De l'argent disponible en grande quantité

Une partie de l’écosystème est bel et bien arrivée à maturité. Les dix premières opérations en valeur ont ainsi engrangé 3,32 milliards d’euros, soit près du tiers du montant total sur l’année. "2021 a été l’année que l’on attendait tous, reflétant la maturité croissante de l’écosystème français" , confirme ainsi à Maddyness Boris Golden, partner chez Partech, qui note que "la disponibilité de l’argent, en particulier en late stage, est en adéquation avec la très grande qualité des startups et scaleups françaises" .

Et l’appétence des VCs étrangers pour l’innovation française s’est également confirmée.
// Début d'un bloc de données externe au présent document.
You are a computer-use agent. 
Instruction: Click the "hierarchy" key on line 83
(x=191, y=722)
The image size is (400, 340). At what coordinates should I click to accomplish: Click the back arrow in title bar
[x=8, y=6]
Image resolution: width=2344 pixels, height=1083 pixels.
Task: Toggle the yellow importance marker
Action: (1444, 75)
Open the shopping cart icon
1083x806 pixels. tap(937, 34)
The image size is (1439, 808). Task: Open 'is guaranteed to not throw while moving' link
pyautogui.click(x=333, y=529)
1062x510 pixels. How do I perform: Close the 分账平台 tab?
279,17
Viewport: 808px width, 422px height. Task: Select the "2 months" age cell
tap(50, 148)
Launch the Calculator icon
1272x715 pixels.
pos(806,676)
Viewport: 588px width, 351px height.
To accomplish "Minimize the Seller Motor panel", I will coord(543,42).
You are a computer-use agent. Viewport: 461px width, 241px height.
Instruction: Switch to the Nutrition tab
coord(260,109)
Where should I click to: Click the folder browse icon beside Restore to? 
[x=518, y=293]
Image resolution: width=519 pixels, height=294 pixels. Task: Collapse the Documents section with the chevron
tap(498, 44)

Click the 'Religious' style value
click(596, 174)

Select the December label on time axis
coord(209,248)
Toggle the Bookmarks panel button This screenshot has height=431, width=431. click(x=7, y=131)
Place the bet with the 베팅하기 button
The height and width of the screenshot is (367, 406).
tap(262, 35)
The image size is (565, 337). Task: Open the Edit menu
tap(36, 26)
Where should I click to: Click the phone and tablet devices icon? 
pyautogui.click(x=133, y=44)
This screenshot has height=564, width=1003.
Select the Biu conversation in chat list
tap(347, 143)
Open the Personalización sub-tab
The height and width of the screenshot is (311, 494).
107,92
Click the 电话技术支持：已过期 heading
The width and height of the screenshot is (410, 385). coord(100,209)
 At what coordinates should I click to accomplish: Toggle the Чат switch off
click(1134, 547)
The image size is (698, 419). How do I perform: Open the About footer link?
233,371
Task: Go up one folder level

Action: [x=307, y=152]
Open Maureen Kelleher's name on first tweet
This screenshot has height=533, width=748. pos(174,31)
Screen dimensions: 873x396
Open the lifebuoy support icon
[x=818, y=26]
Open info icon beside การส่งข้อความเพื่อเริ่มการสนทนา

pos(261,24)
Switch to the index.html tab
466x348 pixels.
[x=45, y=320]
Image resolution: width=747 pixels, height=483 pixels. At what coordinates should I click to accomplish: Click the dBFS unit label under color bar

Le conglomérat japonais SoftBank, dont les investissements XXL sont connus de longue date à l’étranger, a fait une entrée fracassante en France au travers de premiers investissements dans Sorare, Contentsquare et Swile. "De tels méga-tours de financement étaient inenvisageables en 2020" , assure Boris Golden, qui juge toutefois que "le plus représentatif n’est pas le total de l’argent levé, influencé par quelques gros tours, mais le nombre d’opérations menées" : 782, selon notre recensement - contre 586 en 2020, soit une progression de 33,5 %.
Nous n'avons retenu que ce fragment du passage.